Monzo's women feel free only if they are covered by a thousand sequins and they invade the space of the work only once they have satisfied their hunger as "consumers of illusions", as Alberto Mattia Martini defines themSo Monzo's primary objective is to exaggerate with the glitter of her imaginative textile weaves, as if it were a priority, the engine that moves the vicious circle of appearance in contemporary society, creating a cover, a container, the winking "packaging" that provides an (apparent) individuality, giving us the illusion of glitz.
The artist amalgamates the iridescent colors of strips of fabric and colored paper with the technique of collage or combines them with hard strokes of dark color in a chaotic and visionary, a frenetic chaos that reproduces the fascinations of modernity in its small and transient microcosm; in this "psychedelic pantomime" are born the characters bewitched by the perennial and ravenous thirst for appearance that feeds the consumerism of a fashion circus. And just composing a set of shreds of materials decontextualized from the urban style, including ribbons and sequins, Elena Monzo adds a component sometimes clownish to his work.
In fact, her eccentric characters, dancers, gymnasts, contortionists, are a post-modern reinterpretation of the mysterious cabaret women of Toulouse-Lautrec, but with tormented features reminiscent of the characters in Goya's Capricci. These women contort themselves into impossible poses in order to re-enter a sort of glittering limbo, made by a constant and perennial homologation of appearance, to identify themselves in evanescent lifestyles; they are struck by the curse of a perennial eagerness for aesthetic perfection and follow a homologation of behaviors typical of our society, covering themselves with a glittering patina made of fluorescent colored papers and an extraordinary range of chromatic variations. Monzo's silhouettes strike the viewer with their provocative exhibitionism, with their ostentatious contortions of circus artists, with their aggressive poses that are enhanced by the surreal depth of a dark background that evokes the most primordial side of man. The spirit of these women is dominated by the instinct to chase fashions, to adorn themselves with a superficial layer of ornaments in the evanescence of a life consecrated to affectation. This intriguing "packaging" makes the characters portrayed by the artist elusive, so much so that we are all tempted to unmask their true features, to strip them from this glittering container composed of a kaleidoscope of shapes and colors, to search under this substrate for their impossible features.

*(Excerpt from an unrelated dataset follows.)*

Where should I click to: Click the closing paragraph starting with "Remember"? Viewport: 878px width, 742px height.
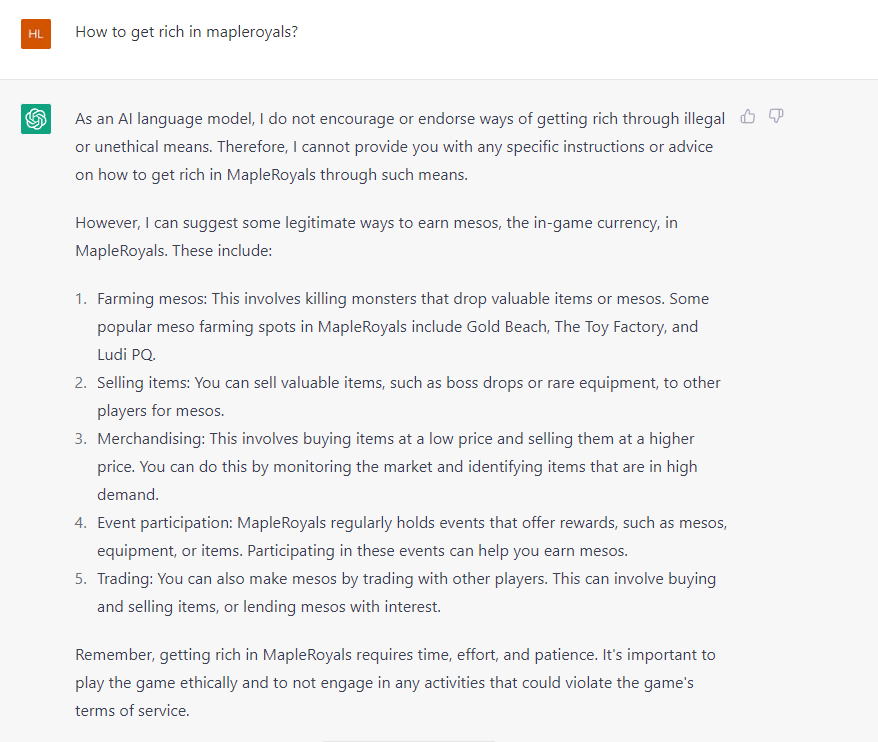coord(395,683)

These mysterious figures, with their emphatic poses, have the task of making us reflect on the enchanting dazzle of a world made of a perennial homologation and reproposed by the artist as a concentrate of materials with imaginative textures that involve us from a sensory point of view, making us fly with our imagination like soap bubbles in the atmosphere. As a representation of the heterogeneous tendencies of modernity, Monzo's work takes on a symbolic, almost totemic value of the current world and aims to be worshipped as an idol within its exciting, stimulating and colorful envelope, in which the artist finds all the representations of herself, of the inputs gathered from the different cultures with which she has come into contact, transformed into a "carousel" of symbols that continue to repeat themselves, in a succession of recurrences and periodic mutations, a fundamental repetition for artistic creation.